Pharmacological augmentation in treatment-resistant depression: a neurobiologically informed, practical decision guide for treatment choice with lithium, quetiapine, or esketamine.
David Eckert, Siegfried Kasper
International journal of psychiatry in clinical practice April 29, 2026 Peer reviewed DOI: 10.1080/13651501.2026.2663307 via PubMed
Summary
Lithium, quetiapine, and esketamine are augmentation strategies for treatment-resistant depression (TRD) that differ in their pharmacological profiles and clinical applications. They converge on neuroplasticity pathways but lack validated predictive markers for individual response.
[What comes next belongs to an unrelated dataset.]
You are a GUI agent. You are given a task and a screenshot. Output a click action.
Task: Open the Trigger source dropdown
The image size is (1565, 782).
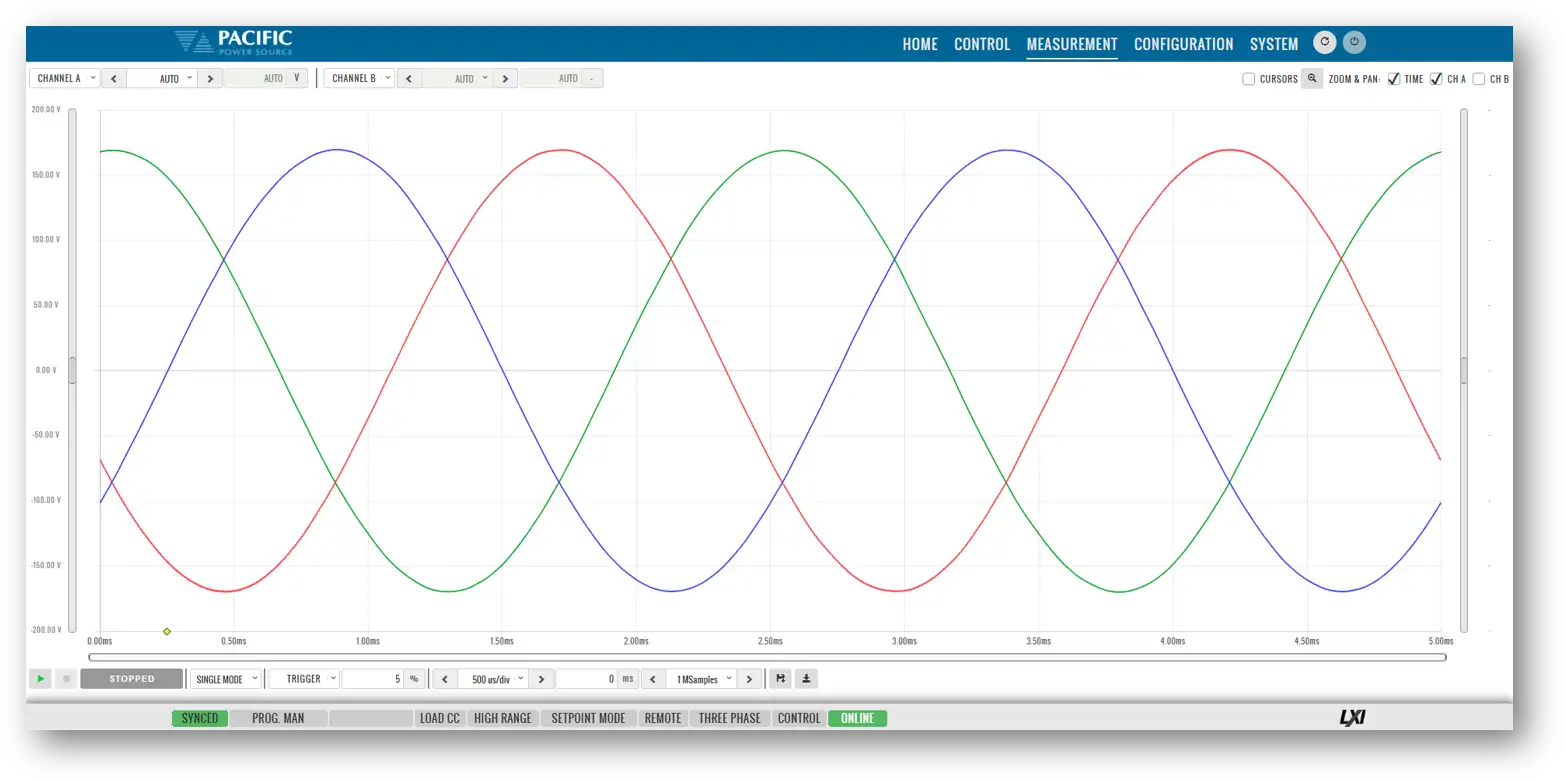coord(305,679)
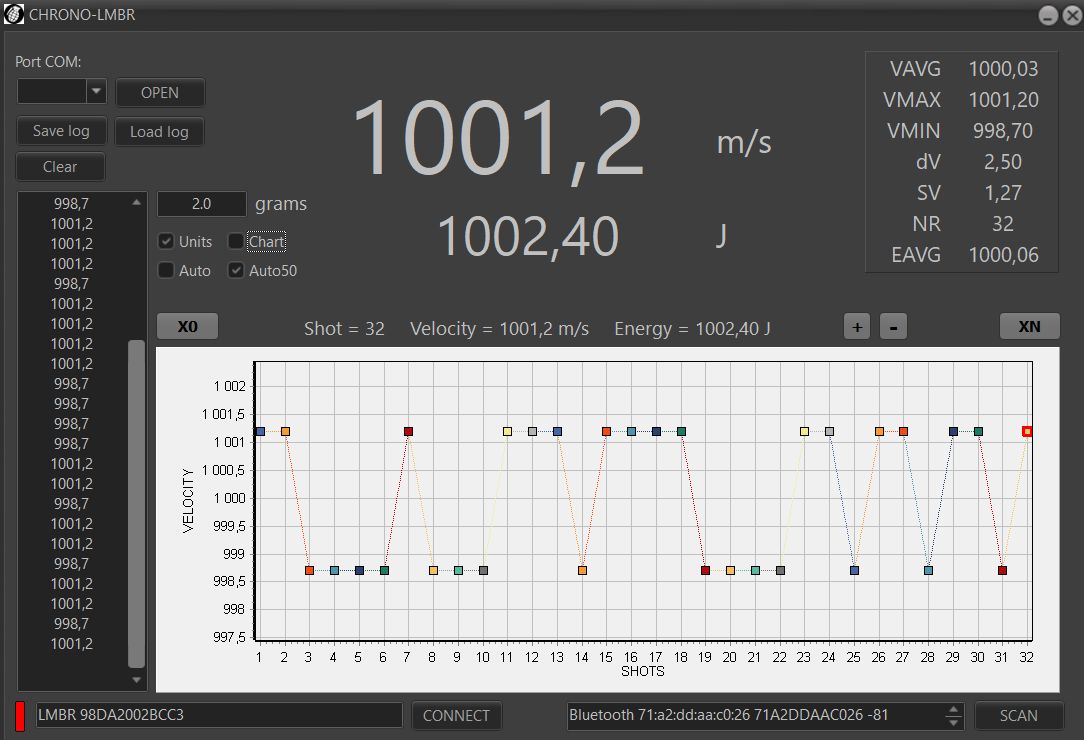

A decision-making framework based on clinical, somatic, and practical factors can aid in selecting the most appropriate treatment, tailored to the patient's specific psychiatric presentation and comorbidities.
Study at a glance
| Design | narrative review |
|---|---|
| Key finding | Lithium, quetiapine, and esketamine serve as augmentation strategies in TRD, each with distinct clinical characteristics that inform treatment selection. |
Abstract
The treatment of treatment-resistant depression (TRD) remains a clinical challenge. Pharmacologically, several augmentation options exist. The aim of this study was to present a mechanistically informed and clinically oriented decision-making framework for the established strategies of lithium, quetiapine, and esketamine. We conducted a narrative, non-systematic review, performing a targeted literature search on neurobiological mechanisms of action, clinical effects, and psychiatric, somatic, and practical decision-making factors. We considered international guidelines and supplemented them with clinical experience. Lithium, quetiapine, and esketamine differ substantially in pharmacological profile, monitoring requirements, and clinical application. Although their mechanisms of action vary, they appear to converge on pathways related to neuroplasticity. Their distinct clinical characteristics may guide treatment selection depending on psychiatric presentation, somatic comorbidity, and practical feasibility. All three agents represent augmentation strategies in TRD. A structured evaluation of clinical, somatic, and practical factors may support individualised treatment selection. However, validated predictive markers for differential response are currently lacking.